Not to say that you can't make innocuous looking code into a moral equivalent of eval, but giving this a fancy name like Glassworm doesn't seem warranted on that basis.


Yeah, doing eval(extract_and_decode(file)) is marginally sneakier than eval(fetch_from_internet()) , but it's not so far as being some sort of, er... "mirror life" biology.


Makes you wonder why unicode has invisible characters in the first place and why a compiler would interpret them at all.


It's not the compiler.

It's JavaScript and its fucked up UTF-16 strings.

UTF-16 should have been UTF-8 for a variety of reasons, and I thought we have learned from the Effective power لُلُصّبُلُلصّبُررً ॣ ॣh ॣ ॣ 冗 incident.


The what incident?

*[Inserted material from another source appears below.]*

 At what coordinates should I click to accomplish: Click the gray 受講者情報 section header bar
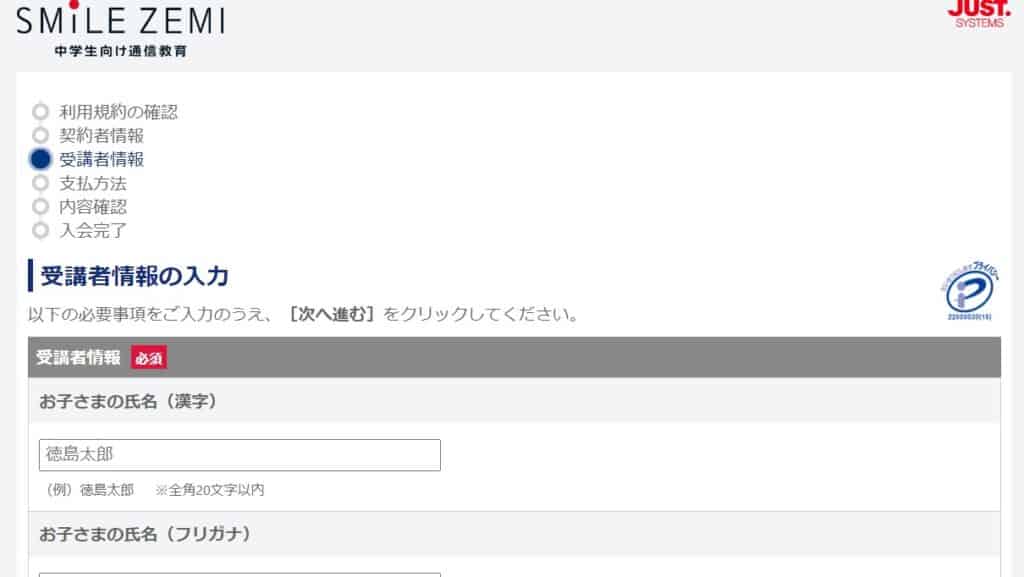(514, 357)
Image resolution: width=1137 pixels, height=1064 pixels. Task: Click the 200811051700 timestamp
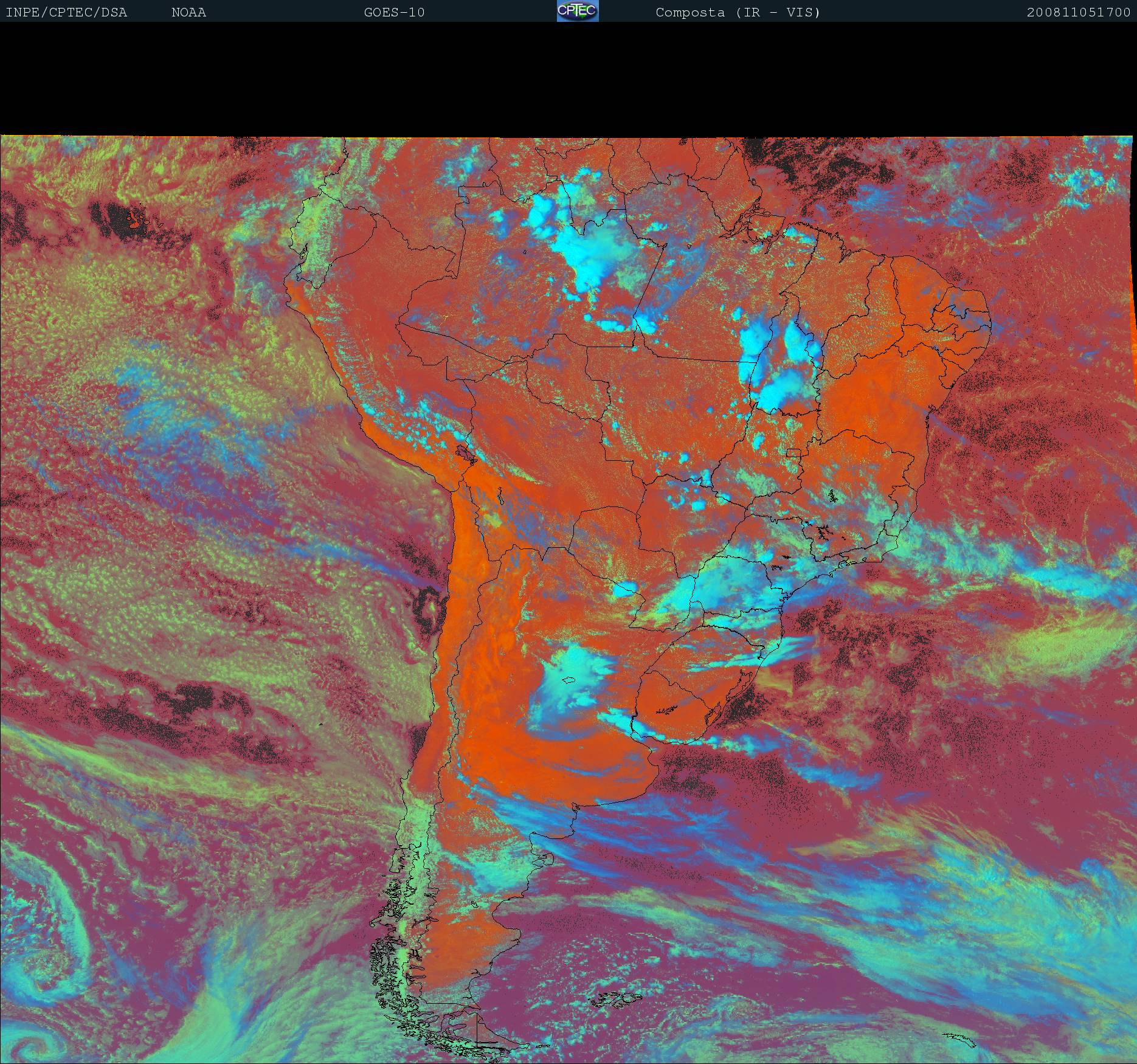tap(1078, 12)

Can you elaborate?

Edit: Here’s the incident-https://www.theregister.com/2015/05/27/text_message_unicode_...


Not only iOS was affected. MacOS, too. Firefox, too. Chromium, too.

Essentially everything that used libicu as a unicode parser.

Was quite fun posting this in IRC and other chats and seeing clients go offline at the time :)


The compiler doesn't. They get passed to decode, and then to eval.